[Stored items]

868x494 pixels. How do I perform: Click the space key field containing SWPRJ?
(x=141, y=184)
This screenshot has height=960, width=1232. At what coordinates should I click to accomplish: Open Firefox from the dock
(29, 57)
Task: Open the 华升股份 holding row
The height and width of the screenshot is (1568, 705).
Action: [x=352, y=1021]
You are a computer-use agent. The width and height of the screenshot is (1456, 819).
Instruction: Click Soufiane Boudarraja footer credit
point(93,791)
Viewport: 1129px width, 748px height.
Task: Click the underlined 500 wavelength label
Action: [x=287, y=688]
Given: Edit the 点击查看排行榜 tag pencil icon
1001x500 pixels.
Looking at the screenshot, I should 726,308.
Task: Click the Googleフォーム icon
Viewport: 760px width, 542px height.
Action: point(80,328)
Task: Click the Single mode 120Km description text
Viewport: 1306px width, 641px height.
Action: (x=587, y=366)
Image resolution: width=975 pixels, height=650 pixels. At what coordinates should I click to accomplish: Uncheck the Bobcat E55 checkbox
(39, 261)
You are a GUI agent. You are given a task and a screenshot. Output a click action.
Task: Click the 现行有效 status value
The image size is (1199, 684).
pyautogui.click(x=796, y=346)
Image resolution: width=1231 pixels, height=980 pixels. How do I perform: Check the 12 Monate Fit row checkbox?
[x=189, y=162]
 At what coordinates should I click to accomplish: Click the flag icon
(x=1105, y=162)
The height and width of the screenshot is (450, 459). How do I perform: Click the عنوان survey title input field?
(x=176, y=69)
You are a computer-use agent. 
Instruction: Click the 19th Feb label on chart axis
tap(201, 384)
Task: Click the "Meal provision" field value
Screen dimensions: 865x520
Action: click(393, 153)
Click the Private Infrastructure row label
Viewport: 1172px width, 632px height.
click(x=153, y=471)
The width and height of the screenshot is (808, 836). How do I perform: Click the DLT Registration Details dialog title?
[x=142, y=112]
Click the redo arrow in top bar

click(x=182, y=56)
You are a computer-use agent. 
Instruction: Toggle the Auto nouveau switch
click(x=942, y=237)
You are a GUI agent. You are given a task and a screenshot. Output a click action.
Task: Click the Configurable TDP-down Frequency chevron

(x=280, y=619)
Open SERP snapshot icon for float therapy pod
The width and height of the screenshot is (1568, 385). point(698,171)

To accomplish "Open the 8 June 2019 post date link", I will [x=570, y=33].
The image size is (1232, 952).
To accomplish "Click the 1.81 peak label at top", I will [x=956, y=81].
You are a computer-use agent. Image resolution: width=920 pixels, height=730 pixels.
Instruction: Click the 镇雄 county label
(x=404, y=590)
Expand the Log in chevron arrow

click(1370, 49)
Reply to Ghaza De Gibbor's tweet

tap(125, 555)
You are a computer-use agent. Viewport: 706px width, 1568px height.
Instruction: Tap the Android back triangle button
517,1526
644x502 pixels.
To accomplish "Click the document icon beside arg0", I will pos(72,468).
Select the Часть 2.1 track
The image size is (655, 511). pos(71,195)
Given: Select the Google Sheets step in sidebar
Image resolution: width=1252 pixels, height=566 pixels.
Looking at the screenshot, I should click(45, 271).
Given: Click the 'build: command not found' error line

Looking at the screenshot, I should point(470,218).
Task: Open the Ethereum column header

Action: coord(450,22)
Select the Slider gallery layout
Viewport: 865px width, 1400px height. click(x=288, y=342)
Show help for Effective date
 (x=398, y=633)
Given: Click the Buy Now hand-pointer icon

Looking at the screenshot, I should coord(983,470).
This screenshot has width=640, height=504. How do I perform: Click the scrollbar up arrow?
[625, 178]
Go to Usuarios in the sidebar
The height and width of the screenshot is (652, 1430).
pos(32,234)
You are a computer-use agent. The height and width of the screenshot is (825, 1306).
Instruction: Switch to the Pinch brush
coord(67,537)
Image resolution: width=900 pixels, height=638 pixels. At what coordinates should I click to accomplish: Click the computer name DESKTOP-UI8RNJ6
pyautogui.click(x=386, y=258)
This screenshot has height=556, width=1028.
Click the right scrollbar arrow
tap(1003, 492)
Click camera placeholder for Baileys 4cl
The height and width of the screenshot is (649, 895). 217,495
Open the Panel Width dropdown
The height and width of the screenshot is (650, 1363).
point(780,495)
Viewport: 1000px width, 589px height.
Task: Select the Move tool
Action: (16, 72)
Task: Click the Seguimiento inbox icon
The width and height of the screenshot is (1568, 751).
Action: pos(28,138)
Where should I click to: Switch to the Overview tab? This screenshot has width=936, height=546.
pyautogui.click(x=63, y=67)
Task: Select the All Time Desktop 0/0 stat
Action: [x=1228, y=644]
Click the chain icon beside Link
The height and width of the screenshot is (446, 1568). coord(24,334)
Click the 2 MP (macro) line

> **Requirement**
Starting with the first entry and ending with the last, give all of them again unchanged.

> **Solution for this exercise**
868x494 pixels. How do I perform: Click the space key field containing SWPRJ?
(x=141, y=184)
This screenshot has height=960, width=1232. At what coordinates should I click to accomplish: Open Firefox from the dock
(29, 57)
Task: Open the 华升股份 holding row
The height and width of the screenshot is (1568, 705).
Action: [x=352, y=1021]
You are a computer-use agent. The width and height of the screenshot is (1456, 819).
Instruction: Click Soufiane Boudarraja footer credit
point(93,791)
Viewport: 1129px width, 748px height.
Task: Click the underlined 500 wavelength label
Action: [x=287, y=688]
Given: Edit the 点击查看排行榜 tag pencil icon
1001x500 pixels.
Looking at the screenshot, I should 726,308.
Task: Click the Googleフォーム icon
Viewport: 760px width, 542px height.
Action: point(80,328)
Task: Click the Single mode 120Km description text
Viewport: 1306px width, 641px height.
Action: (x=587, y=366)
Image resolution: width=975 pixels, height=650 pixels. At what coordinates should I click to accomplish: Uncheck the Bobcat E55 checkbox
(39, 261)
You are a GUI agent. You are given a task and a screenshot. Output a click action.
Task: Click the 现行有效 status value
The image size is (1199, 684).
pyautogui.click(x=796, y=346)
Image resolution: width=1231 pixels, height=980 pixels. How do I perform: Check the 12 Monate Fit row checkbox?
[x=189, y=162]
 At what coordinates should I click to accomplish: Click the flag icon
(x=1105, y=162)
The height and width of the screenshot is (450, 459). How do I perform: Click the عنوان survey title input field?
(x=176, y=69)
You are a computer-use agent. 
Instruction: Click the 19th Feb label on chart axis
tap(201, 384)
Task: Click the "Meal provision" field value
Screen dimensions: 865x520
Action: click(393, 153)
Click the Private Infrastructure row label
Viewport: 1172px width, 632px height.
click(x=153, y=471)
The width and height of the screenshot is (808, 836). How do I perform: Click the DLT Registration Details dialog title?
[x=142, y=112]
Click the redo arrow in top bar

click(x=182, y=56)
You are a computer-use agent. 
Instruction: Toggle the Auto nouveau switch
click(x=942, y=237)
You are a GUI agent. You are given a task and a screenshot. Output a click action.
Task: Click the Configurable TDP-down Frequency chevron

(x=280, y=619)
Open SERP snapshot icon for float therapy pod
The width and height of the screenshot is (1568, 385). point(698,171)

To accomplish "Open the 8 June 2019 post date link", I will [x=570, y=33].
The image size is (1232, 952).
To accomplish "Click the 1.81 peak label at top", I will [x=956, y=81].
You are a computer-use agent. Image resolution: width=920 pixels, height=730 pixels.
Instruction: Click the 镇雄 county label
(x=404, y=590)
Expand the Log in chevron arrow

click(1370, 49)
Reply to Ghaza De Gibbor's tweet

tap(125, 555)
You are a computer-use agent. Viewport: 706px width, 1568px height.
Instruction: Tap the Android back triangle button
517,1526
644x502 pixels.
To accomplish "Click the document icon beside arg0", I will pos(72,468).
Select the Часть 2.1 track
The image size is (655, 511). pos(71,195)
Given: Select the Google Sheets step in sidebar
Image resolution: width=1252 pixels, height=566 pixels.
Looking at the screenshot, I should click(45, 271).
Given: Click the 'build: command not found' error line

Looking at the screenshot, I should point(470,218).
Task: Open the Ethereum column header

Action: coord(450,22)
Select the Slider gallery layout
Viewport: 865px width, 1400px height. click(x=288, y=342)
Show help for Effective date
 (x=398, y=633)
Given: Click the Buy Now hand-pointer icon

Looking at the screenshot, I should coord(983,470).
This screenshot has width=640, height=504. How do I perform: Click the scrollbar up arrow?
[625, 178]
Go to Usuarios in the sidebar
The height and width of the screenshot is (652, 1430).
pos(32,234)
You are a computer-use agent. The height and width of the screenshot is (825, 1306).
Instruction: Switch to the Pinch brush
coord(67,537)
Image resolution: width=900 pixels, height=638 pixels. At what coordinates should I click to accomplish: Click the computer name DESKTOP-UI8RNJ6
pyautogui.click(x=386, y=258)
This screenshot has height=556, width=1028.
Click the right scrollbar arrow
tap(1003, 492)
Click camera placeholder for Baileys 4cl
The height and width of the screenshot is (649, 895). 217,495
Open the Panel Width dropdown
The height and width of the screenshot is (650, 1363).
point(780,495)
Viewport: 1000px width, 589px height.
Task: Select the Move tool
Action: (16, 72)
Task: Click the Seguimiento inbox icon
The width and height of the screenshot is (1568, 751).
Action: pos(28,138)
Where should I click to: Switch to the Overview tab? This screenshot has width=936, height=546.
pyautogui.click(x=63, y=67)
Task: Select the All Time Desktop 0/0 stat
Action: [x=1228, y=644]
Click the chain icon beside Link
The height and width of the screenshot is (446, 1568). coord(24,334)
Click the 2 MP (macro) line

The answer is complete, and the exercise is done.